Süddeutsche Zeitung

Mitten in Ebersberg:Der Markus und sein Sternderl

Lesezeit: 1 min

Manche unliebsame Dinge tauchen immer wieder auf - wenn auch in zuckrigem Gewand.

Glosse von Franziska Langhammer, Ebersberg

In manchen Sachen ist Bayern ganz klar Vorreiter, so eben auch in Sachen Genderverbot. Mei, viele hats eh gnervt, dieses verkünstelte Schreiben mit Sonderzeichen, wo kein Depp sich gar niemals nicht auskennt. Zum Glück ist das jetzt untersagt, der Herrmann hat es verlauten lassen - weder Doppelpunkte noch Mediopunkt und schon gar nicht das verhasste Gendersternderl sind mehr zugelassen.

Aber wie das so ist mit so manchen unliebsamen Dingen, sie finden doch immer ihren Weg zurück.

Neulich, da schickt eine geschätzte Kollegin ein Foto von einer Backware, die sie soeben in einer Ebersberger Hasi-Filiale erworben hat. Sieht fein aus, das Ding, und ist garniert mit einer Zuckerschicht - in Form eines Gendersternderls. Man stutzt. Was soll das denn? Ein Akt der zuckrigen Rebellion? Eilig ist dem Hasi-Chef per E-Mail ein Dreizeiler geschrieben: Können wir künftig mit weiteren politisch garnierten Leckereien rechnen? Etwa dem Hashtag-Amerikaner, oder Kurznachrichten auf dem Krapfen?
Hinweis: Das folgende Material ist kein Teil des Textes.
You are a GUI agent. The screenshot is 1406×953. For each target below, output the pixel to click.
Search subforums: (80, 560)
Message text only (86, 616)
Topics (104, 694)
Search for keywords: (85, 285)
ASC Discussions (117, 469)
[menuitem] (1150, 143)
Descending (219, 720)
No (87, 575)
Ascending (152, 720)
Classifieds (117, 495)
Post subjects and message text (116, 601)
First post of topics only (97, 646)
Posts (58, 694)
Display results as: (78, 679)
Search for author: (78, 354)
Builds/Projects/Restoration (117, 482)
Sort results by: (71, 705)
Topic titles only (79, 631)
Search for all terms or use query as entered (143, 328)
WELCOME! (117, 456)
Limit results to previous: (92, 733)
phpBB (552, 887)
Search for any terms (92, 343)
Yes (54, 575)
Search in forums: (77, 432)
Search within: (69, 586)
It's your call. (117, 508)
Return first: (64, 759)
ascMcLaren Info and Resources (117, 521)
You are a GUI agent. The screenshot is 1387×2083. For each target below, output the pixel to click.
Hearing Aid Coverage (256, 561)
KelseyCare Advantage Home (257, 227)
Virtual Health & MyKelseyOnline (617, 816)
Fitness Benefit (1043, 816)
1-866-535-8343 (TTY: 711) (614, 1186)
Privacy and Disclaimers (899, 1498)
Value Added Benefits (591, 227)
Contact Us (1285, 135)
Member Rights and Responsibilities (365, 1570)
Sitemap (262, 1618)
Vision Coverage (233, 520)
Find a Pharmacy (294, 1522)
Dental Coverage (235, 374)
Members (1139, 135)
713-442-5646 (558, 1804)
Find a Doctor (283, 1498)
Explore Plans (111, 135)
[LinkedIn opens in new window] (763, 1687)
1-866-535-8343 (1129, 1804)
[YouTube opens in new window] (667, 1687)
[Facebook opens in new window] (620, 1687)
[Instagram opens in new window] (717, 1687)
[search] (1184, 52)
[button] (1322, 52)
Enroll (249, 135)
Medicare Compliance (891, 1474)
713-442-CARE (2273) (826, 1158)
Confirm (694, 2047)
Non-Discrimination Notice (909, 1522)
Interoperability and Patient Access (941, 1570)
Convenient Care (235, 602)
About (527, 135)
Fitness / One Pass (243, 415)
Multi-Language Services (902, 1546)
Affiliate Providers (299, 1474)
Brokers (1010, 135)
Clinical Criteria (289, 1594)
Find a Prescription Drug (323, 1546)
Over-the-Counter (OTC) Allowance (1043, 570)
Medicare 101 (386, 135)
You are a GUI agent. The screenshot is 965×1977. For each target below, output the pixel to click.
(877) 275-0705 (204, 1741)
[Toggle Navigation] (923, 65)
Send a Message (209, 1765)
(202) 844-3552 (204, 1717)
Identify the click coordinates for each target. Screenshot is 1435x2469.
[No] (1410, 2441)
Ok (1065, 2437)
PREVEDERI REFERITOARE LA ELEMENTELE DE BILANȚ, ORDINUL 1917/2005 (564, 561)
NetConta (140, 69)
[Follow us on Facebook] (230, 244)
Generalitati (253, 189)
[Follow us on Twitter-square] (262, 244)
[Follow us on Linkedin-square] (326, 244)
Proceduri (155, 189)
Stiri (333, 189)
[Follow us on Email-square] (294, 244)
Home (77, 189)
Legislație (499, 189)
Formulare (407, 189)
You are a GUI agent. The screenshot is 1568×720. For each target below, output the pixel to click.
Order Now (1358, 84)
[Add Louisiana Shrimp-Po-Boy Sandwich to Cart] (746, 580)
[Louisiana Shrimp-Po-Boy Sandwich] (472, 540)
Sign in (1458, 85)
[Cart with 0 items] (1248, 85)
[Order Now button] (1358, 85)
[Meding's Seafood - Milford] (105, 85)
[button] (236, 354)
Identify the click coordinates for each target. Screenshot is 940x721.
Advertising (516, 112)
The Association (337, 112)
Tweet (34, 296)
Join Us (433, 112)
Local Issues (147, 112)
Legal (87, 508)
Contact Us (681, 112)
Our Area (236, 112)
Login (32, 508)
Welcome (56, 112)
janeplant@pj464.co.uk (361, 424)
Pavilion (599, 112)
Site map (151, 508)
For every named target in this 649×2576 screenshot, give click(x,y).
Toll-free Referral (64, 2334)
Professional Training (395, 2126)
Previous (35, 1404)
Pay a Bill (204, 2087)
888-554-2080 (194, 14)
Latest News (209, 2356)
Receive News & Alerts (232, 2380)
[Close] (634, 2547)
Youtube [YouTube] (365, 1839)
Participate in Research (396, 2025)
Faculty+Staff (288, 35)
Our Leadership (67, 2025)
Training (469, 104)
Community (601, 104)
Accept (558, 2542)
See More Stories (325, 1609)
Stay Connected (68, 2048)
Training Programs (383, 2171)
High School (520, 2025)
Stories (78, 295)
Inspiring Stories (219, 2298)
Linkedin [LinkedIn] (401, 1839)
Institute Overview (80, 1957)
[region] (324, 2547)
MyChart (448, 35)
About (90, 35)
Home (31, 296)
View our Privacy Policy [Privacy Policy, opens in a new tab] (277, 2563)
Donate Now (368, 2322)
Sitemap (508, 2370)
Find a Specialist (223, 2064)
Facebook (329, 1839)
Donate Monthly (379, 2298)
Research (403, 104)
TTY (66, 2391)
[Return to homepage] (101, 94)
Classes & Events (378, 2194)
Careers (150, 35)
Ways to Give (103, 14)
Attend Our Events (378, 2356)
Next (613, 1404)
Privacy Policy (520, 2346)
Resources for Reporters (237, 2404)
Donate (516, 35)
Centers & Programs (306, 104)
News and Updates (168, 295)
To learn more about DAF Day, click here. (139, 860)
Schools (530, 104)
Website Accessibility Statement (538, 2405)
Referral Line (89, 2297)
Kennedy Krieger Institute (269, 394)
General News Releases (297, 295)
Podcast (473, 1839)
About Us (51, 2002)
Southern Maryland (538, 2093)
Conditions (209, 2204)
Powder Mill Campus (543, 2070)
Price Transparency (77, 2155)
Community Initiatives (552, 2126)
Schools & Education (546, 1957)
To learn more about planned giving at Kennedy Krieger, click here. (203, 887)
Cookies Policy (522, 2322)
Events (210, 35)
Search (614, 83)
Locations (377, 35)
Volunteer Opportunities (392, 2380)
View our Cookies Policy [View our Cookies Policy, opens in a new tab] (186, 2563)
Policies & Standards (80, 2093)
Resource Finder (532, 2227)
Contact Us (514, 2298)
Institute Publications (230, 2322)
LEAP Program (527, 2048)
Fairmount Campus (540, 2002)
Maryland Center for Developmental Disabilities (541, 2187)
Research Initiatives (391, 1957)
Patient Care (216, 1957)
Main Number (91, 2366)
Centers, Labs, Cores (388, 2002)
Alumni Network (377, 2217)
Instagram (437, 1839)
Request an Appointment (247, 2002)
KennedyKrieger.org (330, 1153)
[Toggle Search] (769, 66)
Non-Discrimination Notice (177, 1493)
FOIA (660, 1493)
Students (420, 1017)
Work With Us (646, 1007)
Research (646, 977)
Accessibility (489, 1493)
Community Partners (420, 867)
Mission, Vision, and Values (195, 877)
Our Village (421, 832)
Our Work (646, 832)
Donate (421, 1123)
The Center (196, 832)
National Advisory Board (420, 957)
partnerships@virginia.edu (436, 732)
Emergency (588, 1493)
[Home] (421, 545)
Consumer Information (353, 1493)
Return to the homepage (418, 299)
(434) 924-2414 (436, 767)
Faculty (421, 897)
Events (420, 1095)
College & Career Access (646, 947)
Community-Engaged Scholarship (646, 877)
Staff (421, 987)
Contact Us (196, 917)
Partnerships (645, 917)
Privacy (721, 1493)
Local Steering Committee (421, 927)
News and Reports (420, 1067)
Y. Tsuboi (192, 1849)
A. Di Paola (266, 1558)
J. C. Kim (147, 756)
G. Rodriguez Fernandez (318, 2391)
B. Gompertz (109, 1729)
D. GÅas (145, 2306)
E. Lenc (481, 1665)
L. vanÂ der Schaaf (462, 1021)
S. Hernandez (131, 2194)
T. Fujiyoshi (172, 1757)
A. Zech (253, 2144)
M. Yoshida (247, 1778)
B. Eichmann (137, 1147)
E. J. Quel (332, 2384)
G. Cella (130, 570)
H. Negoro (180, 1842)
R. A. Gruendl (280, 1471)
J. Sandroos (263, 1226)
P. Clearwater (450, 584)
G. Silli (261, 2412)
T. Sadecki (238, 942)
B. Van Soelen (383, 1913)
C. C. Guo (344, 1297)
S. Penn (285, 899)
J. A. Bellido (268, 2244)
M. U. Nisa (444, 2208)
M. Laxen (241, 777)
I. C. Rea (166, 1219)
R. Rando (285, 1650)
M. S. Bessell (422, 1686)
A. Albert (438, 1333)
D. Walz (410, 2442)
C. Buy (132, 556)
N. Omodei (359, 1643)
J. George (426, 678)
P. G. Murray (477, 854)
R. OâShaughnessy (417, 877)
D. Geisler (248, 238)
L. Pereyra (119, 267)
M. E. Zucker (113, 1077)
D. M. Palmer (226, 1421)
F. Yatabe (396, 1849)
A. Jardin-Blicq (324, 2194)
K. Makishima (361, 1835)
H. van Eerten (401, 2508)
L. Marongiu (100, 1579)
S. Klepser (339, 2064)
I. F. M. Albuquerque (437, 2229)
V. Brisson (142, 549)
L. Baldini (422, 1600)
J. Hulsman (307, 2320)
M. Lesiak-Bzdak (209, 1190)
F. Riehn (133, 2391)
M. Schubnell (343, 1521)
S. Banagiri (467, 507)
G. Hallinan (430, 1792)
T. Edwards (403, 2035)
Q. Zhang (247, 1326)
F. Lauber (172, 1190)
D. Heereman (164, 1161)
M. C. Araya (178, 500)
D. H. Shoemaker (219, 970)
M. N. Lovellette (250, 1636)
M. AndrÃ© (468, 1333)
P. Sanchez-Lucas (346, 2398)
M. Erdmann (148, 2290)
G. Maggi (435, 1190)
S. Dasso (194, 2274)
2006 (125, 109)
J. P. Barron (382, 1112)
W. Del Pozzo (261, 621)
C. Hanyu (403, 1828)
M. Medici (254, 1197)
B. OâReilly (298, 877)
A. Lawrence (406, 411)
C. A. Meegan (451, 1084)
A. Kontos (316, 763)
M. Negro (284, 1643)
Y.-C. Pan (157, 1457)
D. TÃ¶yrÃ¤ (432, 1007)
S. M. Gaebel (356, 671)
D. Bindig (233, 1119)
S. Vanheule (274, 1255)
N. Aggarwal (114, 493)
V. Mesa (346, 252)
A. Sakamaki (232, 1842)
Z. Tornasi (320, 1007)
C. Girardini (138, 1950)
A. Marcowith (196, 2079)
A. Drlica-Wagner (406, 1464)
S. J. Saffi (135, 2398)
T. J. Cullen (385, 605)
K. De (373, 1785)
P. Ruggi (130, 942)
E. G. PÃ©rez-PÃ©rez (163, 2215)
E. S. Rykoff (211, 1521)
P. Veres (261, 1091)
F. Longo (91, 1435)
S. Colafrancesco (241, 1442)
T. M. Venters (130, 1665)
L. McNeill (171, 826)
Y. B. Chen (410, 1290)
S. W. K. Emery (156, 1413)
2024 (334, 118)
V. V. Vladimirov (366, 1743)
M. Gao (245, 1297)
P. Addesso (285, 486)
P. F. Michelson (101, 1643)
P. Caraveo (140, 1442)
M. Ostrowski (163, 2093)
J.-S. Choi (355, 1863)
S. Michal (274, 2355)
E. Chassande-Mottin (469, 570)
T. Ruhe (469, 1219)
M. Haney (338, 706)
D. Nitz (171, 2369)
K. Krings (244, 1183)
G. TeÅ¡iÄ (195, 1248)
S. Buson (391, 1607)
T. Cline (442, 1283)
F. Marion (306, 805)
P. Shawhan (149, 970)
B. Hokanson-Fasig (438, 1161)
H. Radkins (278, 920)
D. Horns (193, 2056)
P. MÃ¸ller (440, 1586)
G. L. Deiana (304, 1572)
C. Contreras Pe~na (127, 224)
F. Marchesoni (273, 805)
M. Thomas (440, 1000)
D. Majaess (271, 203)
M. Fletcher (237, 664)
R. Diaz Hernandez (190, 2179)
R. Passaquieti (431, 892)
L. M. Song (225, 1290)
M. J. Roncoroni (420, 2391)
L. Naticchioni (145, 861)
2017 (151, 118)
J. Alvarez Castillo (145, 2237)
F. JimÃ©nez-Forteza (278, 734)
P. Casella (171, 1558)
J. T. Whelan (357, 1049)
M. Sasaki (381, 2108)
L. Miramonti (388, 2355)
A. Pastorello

Aber nein, meldet sich eine Sekretärin zurück und erklärt: Das Gendersternderl ist kein "Stern", sondern eine Blüte. Noch genauer: Das vermeintliche Gendersternderl ist das Logo der Landesgartenschau, die 2024 in Kirchheim ausgetragen wird. Und weil Hasi die Landesgartenschau unterstützt, hat der Bäckereikonzern einmal das Blütenbrot und einmal den Blütenkeks mit ins Sortiment genommen.

Die findige Journalist*in hat natürlich schnell das Logo der Gartenschau ergoogelt, und da schau her: Tatsächlich hat sich das Gendersternderl auch hier eingeschlichen. Es benötigt nur wenige Klicks, und schon hat man ein Pressefoto, wie Dienstherr Söder persönlich die Schirmherrschaft zu dem Event übernimmt. Im Hintergrund grinst ihm frech das Sternderl über die Schulter. Haben sich die beiden damals, im Mai 2023, vielleicht noch gut verstanden? Gab es damals hinter verschlossenen Türen unüberbrückbare Differenzen, von denen die Öffentlichkeit nichts mitbekommen hat?

Diese Frage können nur zwei beantworten. Aber der eine, der ist schwer zu erreichen, und das andere, das darf ja nix mehr sagen. Somit findet die Investigativrecherche an diesem Punkt ein jähes Ende. Stattdessen klaubt man schnell ein paar Euro zusammen, eilt zum nächsten Bäcker und ordert zuckrige Ware - egal, ob mit Sternderl oder nicht.